Die Einnahmen der Praxen mit 125 000 bis 500 000 Euro Einnahmen stammen zu 77,9 % Prozent aus der GKV, 19,9 Prozent aus der PKV und 2,3 Prozent aus sonstiger ärztlicher Tätigkeit.

Die Einnahmen der Praxen mit > 500 000 Euro Einnahmen stammen zu 74,5 Prozent aus der GKV, 23,2 Prozent aus der PKV und 2,3 Prozent aus sonstiger ärztlicher Tätigkeit.

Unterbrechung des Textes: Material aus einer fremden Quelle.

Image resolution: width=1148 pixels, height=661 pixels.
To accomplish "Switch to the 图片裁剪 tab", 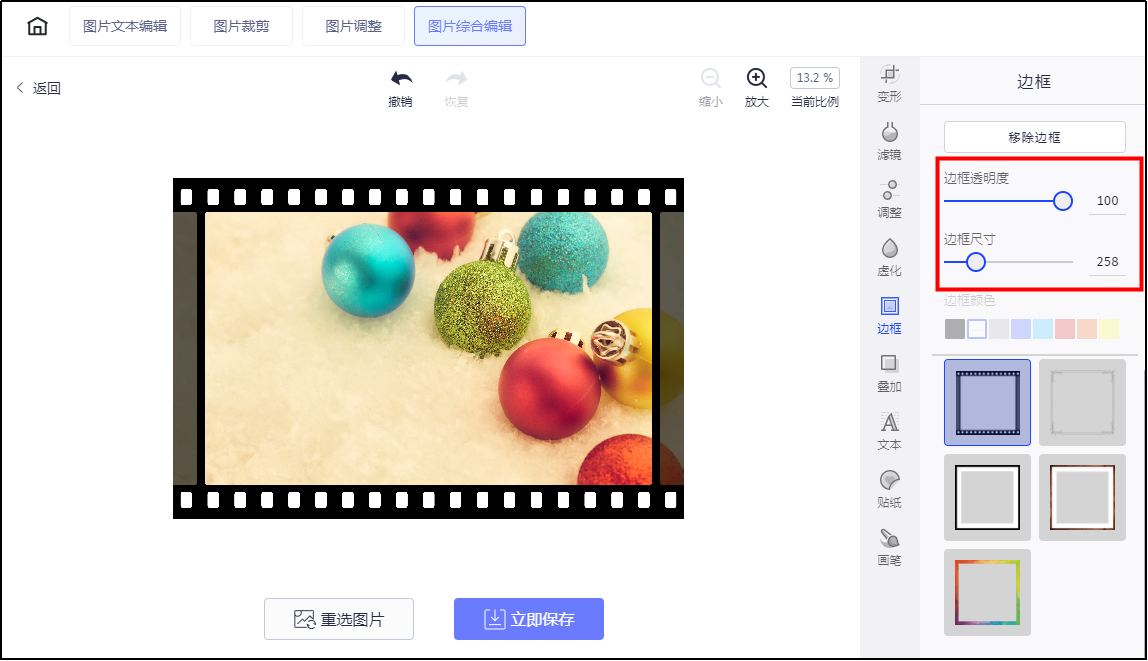I will tap(241, 25).
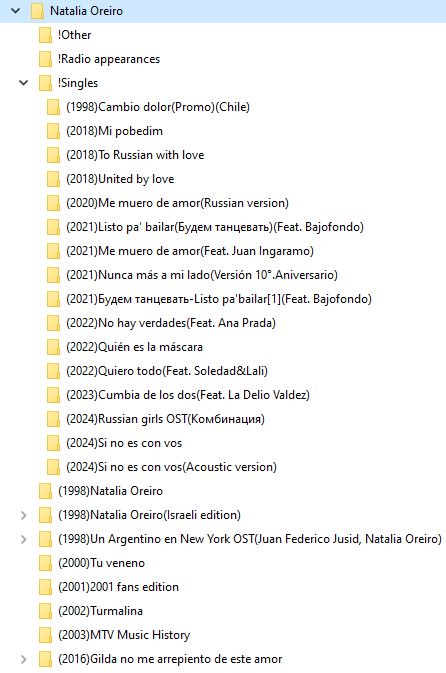Select (2024)Russian girls OST folder

coord(165,419)
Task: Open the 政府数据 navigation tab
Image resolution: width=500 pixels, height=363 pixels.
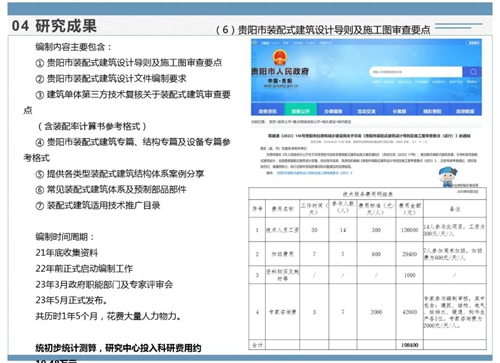Action: pyautogui.click(x=465, y=111)
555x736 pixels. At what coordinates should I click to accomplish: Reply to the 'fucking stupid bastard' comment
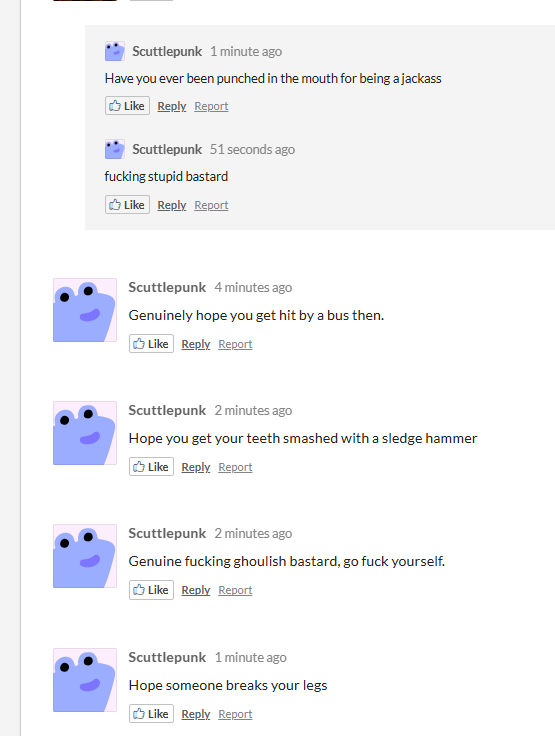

=> Bei den internistischen Einzelpraxen haben die 3 Prozent "Hungerleider-Praxen" zwar einen deutlich unterdurchschnittlichen PKV-Anteil und die Spitzengruppe einen deutlich überdurchschnittlichen, aber so
groß, wie man es vielleicht erwarten könnte, sind die Unterschiede imho nun auch wieder nicht.
-------------------
Die Zahlen, die ich hier genannt habe, beziehen sich ausschließlich auf _Einzel_praxen. Falls Du Dich für einen Vergleich von Einzelpraxen und Gemeinschaftspraxen bezüglich Einnahmen, Kostenstruktur und brutto-Einkommen der beteiligten Ärzte interessierst (wohl eher nicht, aber man kann ja nie wissen): Da wirst Du in dem o. g.Link auch fündig.

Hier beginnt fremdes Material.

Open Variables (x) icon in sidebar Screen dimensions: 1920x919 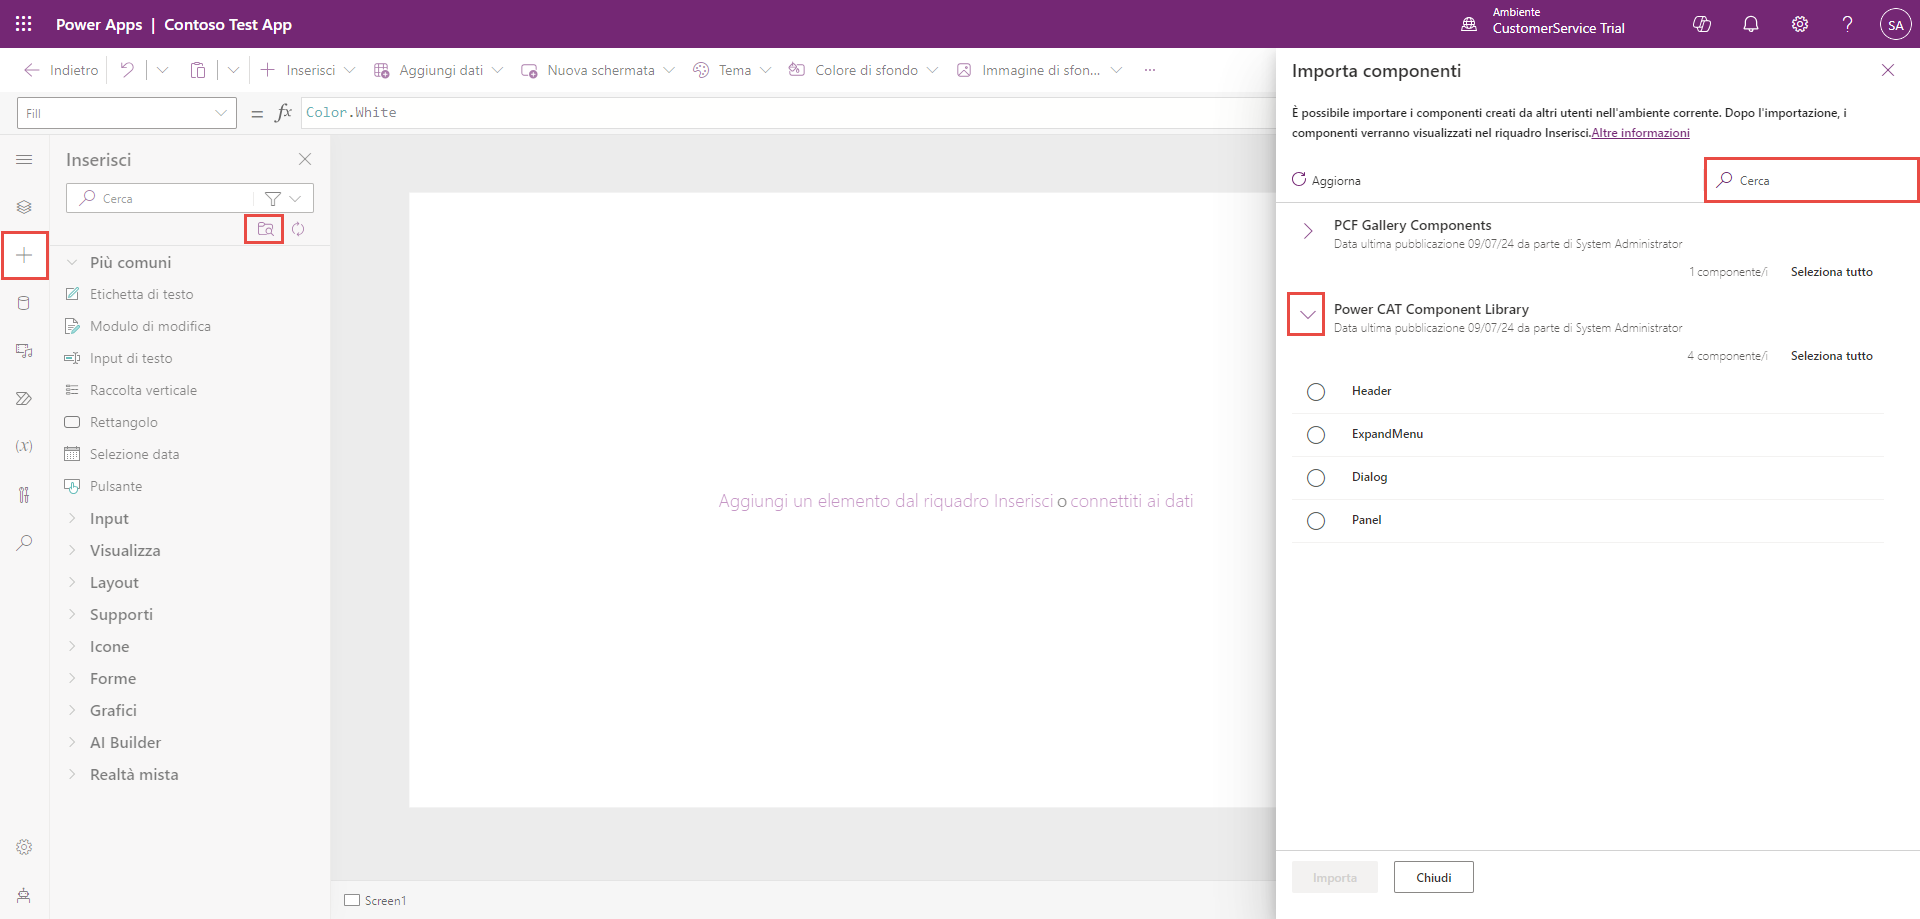click(x=24, y=446)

Schönen Abend und Grüße nach Schweden, Christine
Avatar #88425
am Dienstag, 4. März 2008 um 19:57

Hab da gerade noch einen Tippfehler in einer Zahl entdeckt:

Der durchschnittliche GKV-Anteil an den Einnahmen der internistischen Einzelpraxen beträgt nicht 70,3 %, sondern 77,3 %.